### Required work
Quote the following material word for word, keeping every line in its original order.

### Listed records
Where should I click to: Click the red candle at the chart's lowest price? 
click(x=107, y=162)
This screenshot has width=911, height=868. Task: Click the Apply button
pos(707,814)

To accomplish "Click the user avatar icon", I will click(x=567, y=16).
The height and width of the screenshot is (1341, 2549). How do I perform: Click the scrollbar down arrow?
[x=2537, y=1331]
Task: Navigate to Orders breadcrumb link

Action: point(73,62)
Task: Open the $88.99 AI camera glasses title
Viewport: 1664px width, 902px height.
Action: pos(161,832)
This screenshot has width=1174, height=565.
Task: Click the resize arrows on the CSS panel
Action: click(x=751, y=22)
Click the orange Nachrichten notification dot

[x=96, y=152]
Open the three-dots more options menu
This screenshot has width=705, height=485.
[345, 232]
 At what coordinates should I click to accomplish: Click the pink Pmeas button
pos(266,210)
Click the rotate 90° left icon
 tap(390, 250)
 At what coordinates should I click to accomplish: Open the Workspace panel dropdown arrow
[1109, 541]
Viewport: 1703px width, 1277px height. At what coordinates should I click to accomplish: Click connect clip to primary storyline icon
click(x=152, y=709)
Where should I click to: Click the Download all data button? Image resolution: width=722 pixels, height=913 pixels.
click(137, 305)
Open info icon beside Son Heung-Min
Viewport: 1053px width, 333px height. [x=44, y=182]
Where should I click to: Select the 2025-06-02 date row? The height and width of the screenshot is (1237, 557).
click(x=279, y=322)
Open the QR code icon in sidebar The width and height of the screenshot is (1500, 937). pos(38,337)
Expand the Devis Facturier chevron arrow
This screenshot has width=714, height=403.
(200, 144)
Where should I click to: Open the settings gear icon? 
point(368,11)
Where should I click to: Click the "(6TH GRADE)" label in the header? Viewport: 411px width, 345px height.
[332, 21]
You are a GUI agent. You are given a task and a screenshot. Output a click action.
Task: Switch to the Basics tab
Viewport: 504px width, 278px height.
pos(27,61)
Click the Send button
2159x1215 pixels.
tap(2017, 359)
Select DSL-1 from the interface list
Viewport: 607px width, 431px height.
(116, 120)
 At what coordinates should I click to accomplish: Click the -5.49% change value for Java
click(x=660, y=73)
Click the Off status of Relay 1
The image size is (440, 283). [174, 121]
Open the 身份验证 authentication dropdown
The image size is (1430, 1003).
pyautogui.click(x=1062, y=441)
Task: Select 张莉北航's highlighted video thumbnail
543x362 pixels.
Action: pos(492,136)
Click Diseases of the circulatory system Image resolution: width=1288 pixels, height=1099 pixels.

### Result for this exercise
Where should I click to: Click the red candle at the chart's lowest price? 
click(x=107, y=162)
This screenshot has width=911, height=868. Task: Click the Apply button
pos(707,814)

To accomplish "Click the user avatar icon", I will click(x=567, y=16).
The height and width of the screenshot is (1341, 2549). How do I perform: Click the scrollbar down arrow?
[x=2537, y=1331]
Task: Navigate to Orders breadcrumb link

Action: point(73,62)
Task: Open the $88.99 AI camera glasses title
Viewport: 1664px width, 902px height.
Action: pos(161,832)
This screenshot has width=1174, height=565.
Task: Click the resize arrows on the CSS panel
Action: click(x=751, y=22)
Click the orange Nachrichten notification dot

[x=96, y=152]
Open the three-dots more options menu
This screenshot has width=705, height=485.
[345, 232]
 At what coordinates should I click to accomplish: Click the pink Pmeas button
pos(266,210)
Click the rotate 90° left icon
 tap(390, 250)
 At what coordinates should I click to accomplish: Open the Workspace panel dropdown arrow
[1109, 541]
Viewport: 1703px width, 1277px height. At what coordinates should I click to accomplish: Click connect clip to primary storyline icon
click(x=152, y=709)
Where should I click to: Click the Download all data button? Image resolution: width=722 pixels, height=913 pixels.
click(137, 305)
Open info icon beside Son Heung-Min
Viewport: 1053px width, 333px height. [x=44, y=182]
Where should I click to: Select the 2025-06-02 date row? The height and width of the screenshot is (1237, 557).
click(x=279, y=322)
Open the QR code icon in sidebar The width and height of the screenshot is (1500, 937). pos(38,337)
Expand the Devis Facturier chevron arrow
This screenshot has width=714, height=403.
(200, 144)
Where should I click to: Open the settings gear icon? 
point(368,11)
Where should I click to: Click the "(6TH GRADE)" label in the header? Viewport: 411px width, 345px height.
[332, 21]
You are a GUI agent. You are given a task and a screenshot. Output a click action.
Task: Switch to the Basics tab
Viewport: 504px width, 278px height.
pos(27,61)
Click the Send button
2159x1215 pixels.
tap(2017, 359)
Select DSL-1 from the interface list
Viewport: 607px width, 431px height.
(116, 120)
 At what coordinates should I click to accomplish: Click the -5.49% change value for Java
click(x=660, y=73)
Click the Off status of Relay 1
The image size is (440, 283). [174, 121]
Open the 身份验证 authentication dropdown
The image size is (1430, 1003).
pyautogui.click(x=1062, y=441)
Task: Select 张莉北航's highlighted video thumbnail
543x362 pixels.
Action: pos(492,136)
Click Diseases of the circulatory system Image resolution: width=1288 pixels, height=1099 pixels.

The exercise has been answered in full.